> Task statement
In the entries, find all lines that hold the word "agent" and copy them.

> Extracted records
:::

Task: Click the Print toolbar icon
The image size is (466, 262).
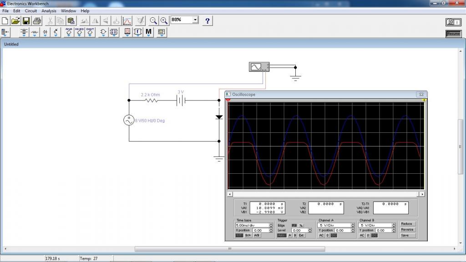Action: coord(37,20)
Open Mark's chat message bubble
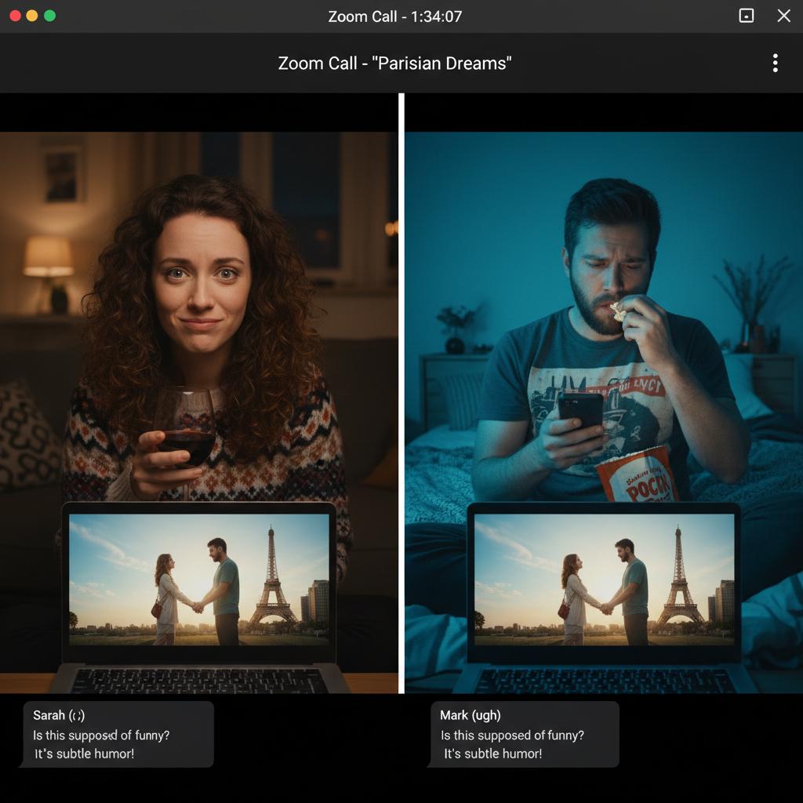Image resolution: width=803 pixels, height=803 pixels. tap(524, 734)
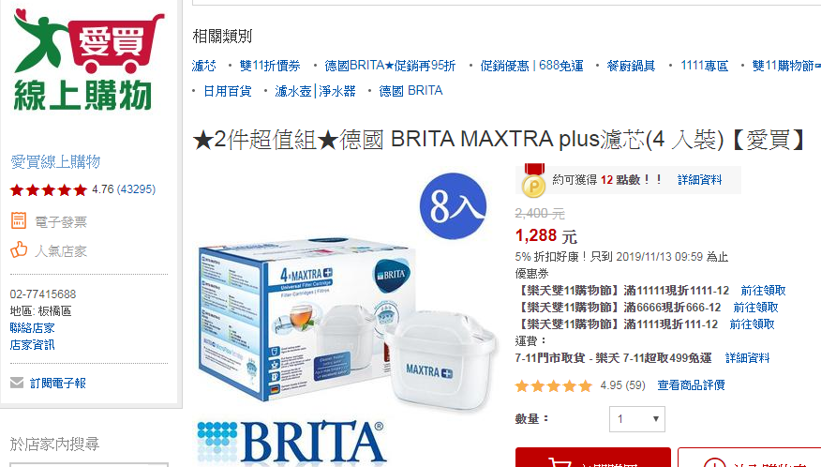The height and width of the screenshot is (467, 821).
Task: View 詳細資料 for shipping fee
Action: [747, 358]
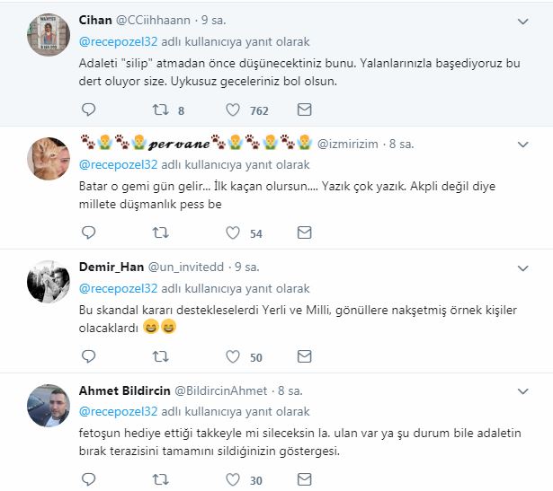
Task: Retweet Demir_Han's tweet
Action: 160,356
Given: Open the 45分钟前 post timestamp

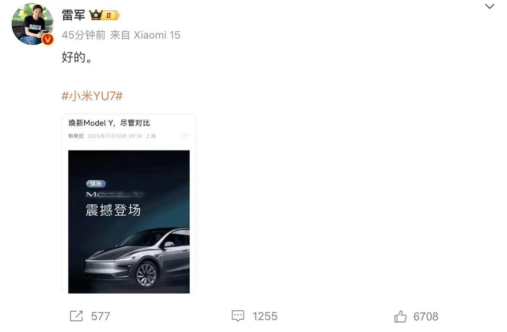Looking at the screenshot, I should (84, 35).
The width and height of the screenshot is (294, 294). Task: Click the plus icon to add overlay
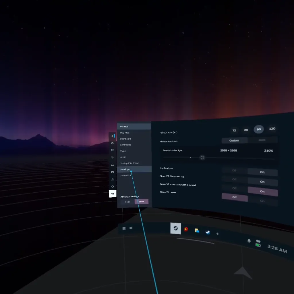point(217,234)
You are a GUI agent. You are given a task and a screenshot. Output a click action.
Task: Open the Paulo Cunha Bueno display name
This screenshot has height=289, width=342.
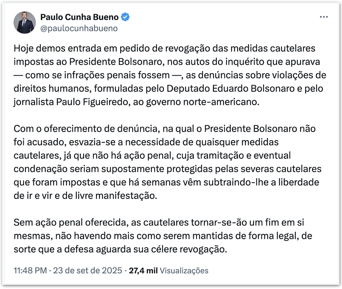pyautogui.click(x=79, y=17)

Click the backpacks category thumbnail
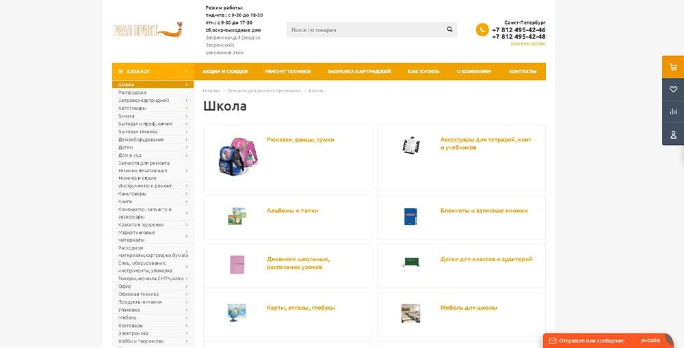236,157
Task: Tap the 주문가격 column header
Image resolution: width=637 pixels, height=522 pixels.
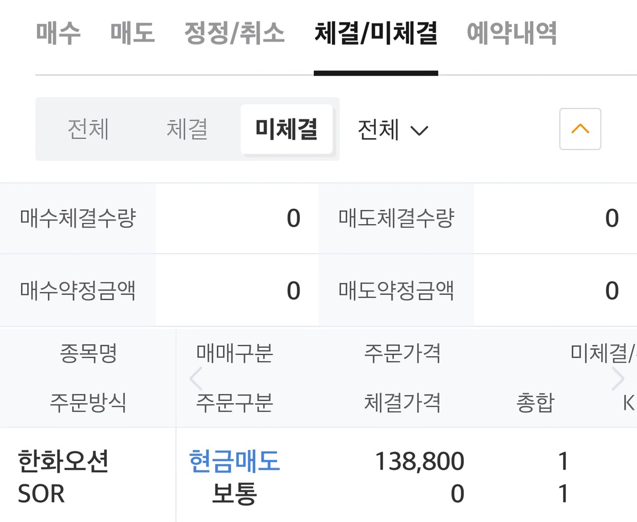Action: pos(402,353)
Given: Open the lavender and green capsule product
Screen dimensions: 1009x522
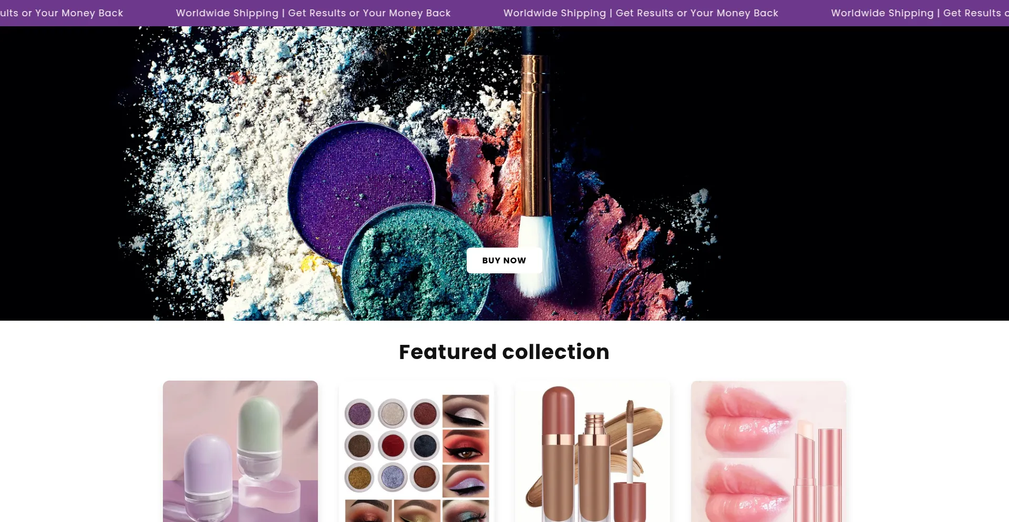Looking at the screenshot, I should [x=240, y=451].
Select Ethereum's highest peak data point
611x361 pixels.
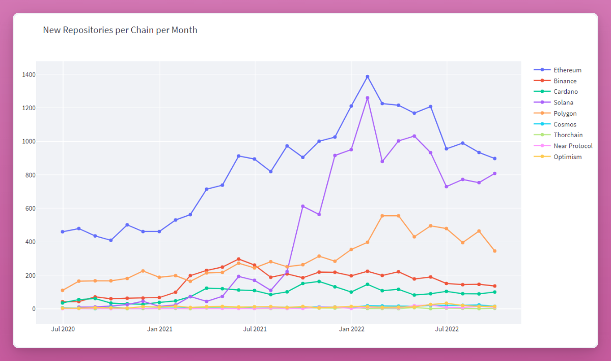tap(367, 77)
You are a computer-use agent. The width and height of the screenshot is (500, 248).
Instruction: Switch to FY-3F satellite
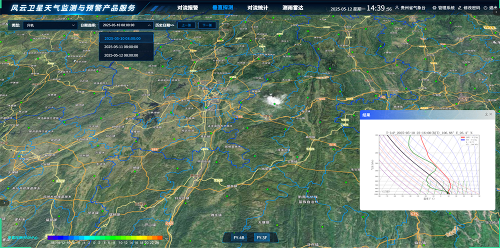click(x=262, y=238)
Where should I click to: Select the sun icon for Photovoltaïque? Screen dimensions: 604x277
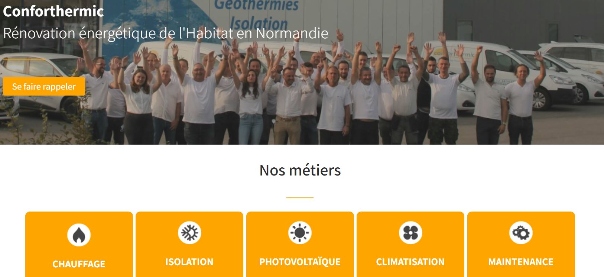[x=300, y=233]
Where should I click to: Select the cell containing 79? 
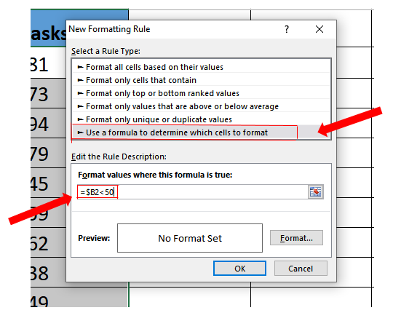tap(48, 153)
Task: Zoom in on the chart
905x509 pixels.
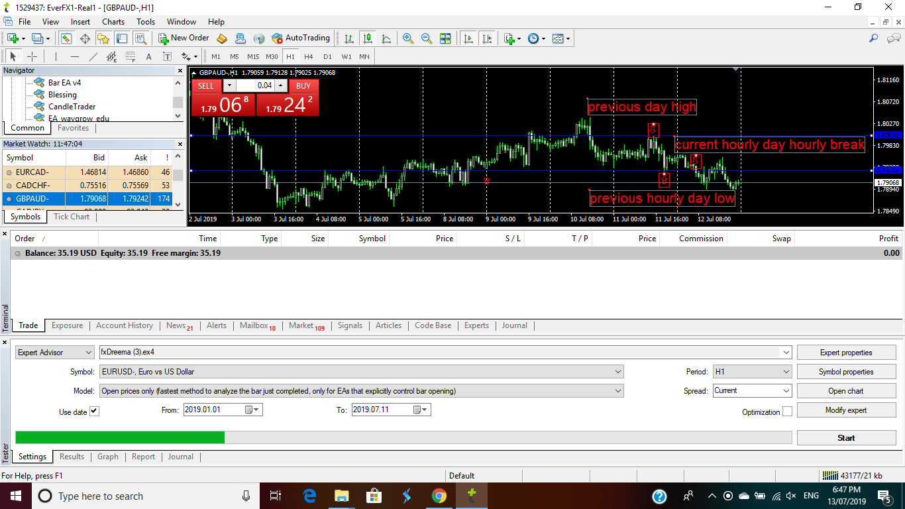Action: [x=408, y=38]
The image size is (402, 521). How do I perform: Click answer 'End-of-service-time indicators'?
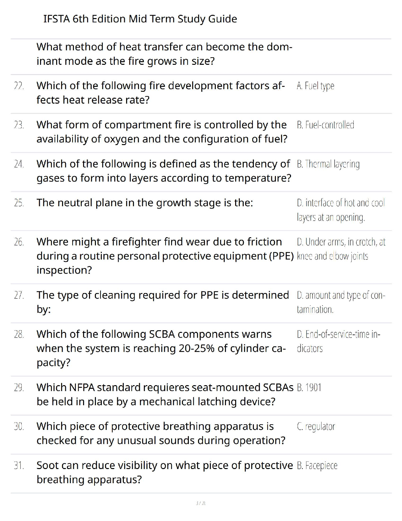[339, 341]
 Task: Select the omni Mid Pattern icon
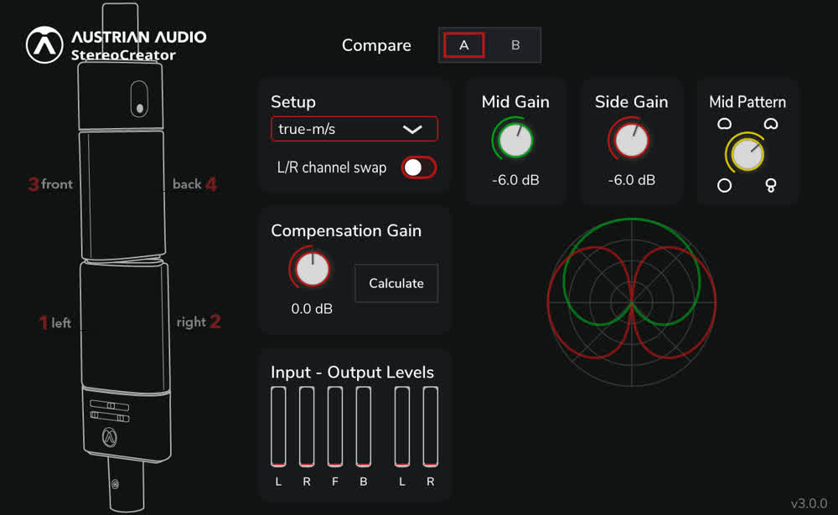(x=724, y=185)
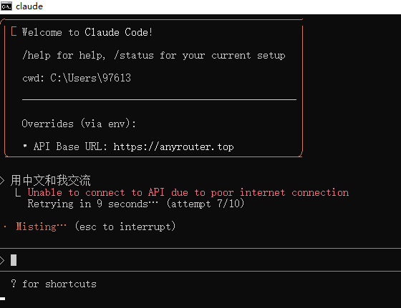This screenshot has height=308, width=401.
Task: Click the 'esc to interrupt' hint
Action: [x=125, y=227]
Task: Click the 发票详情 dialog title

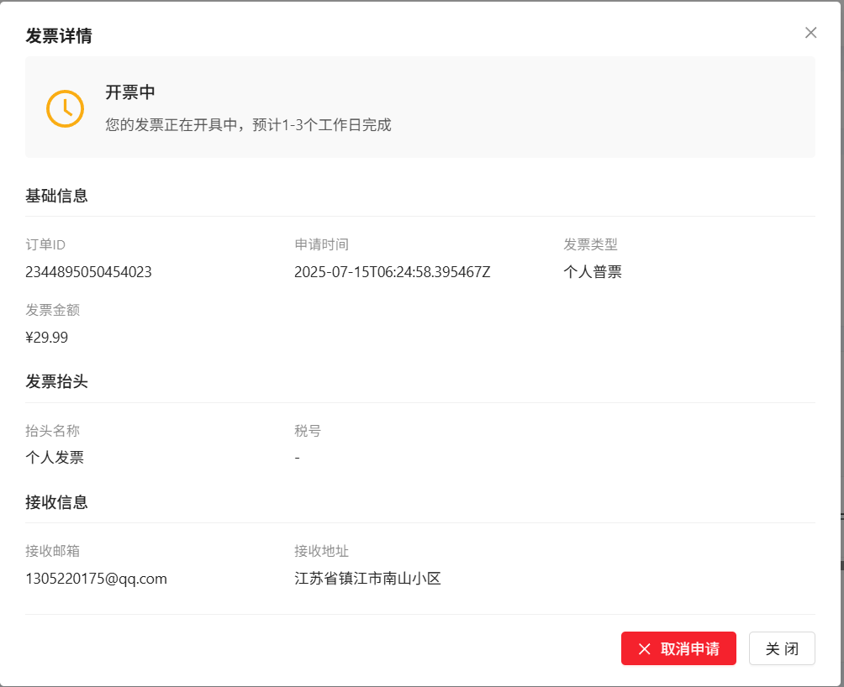Action: 58,36
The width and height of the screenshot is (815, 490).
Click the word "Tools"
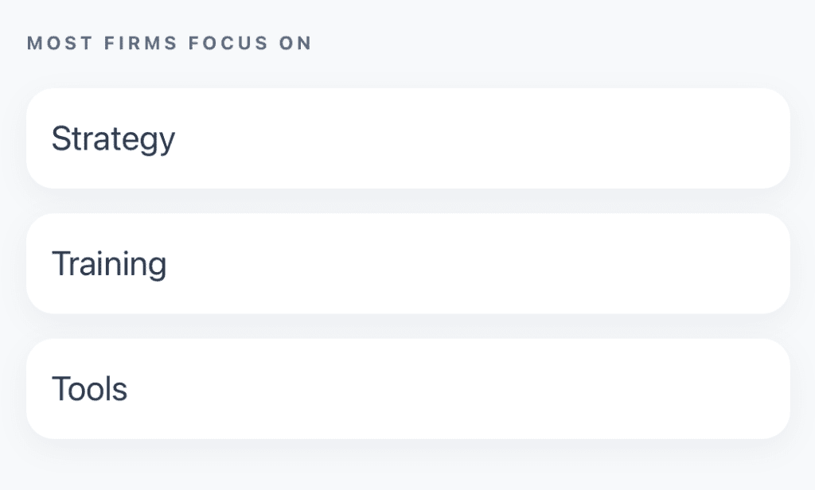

:::

> Output of the exercise
You are a GUI agent. You are given a task and a screenshot. Output a click action.
You are a computer-use agent. The width and height of the screenshot is (500, 248).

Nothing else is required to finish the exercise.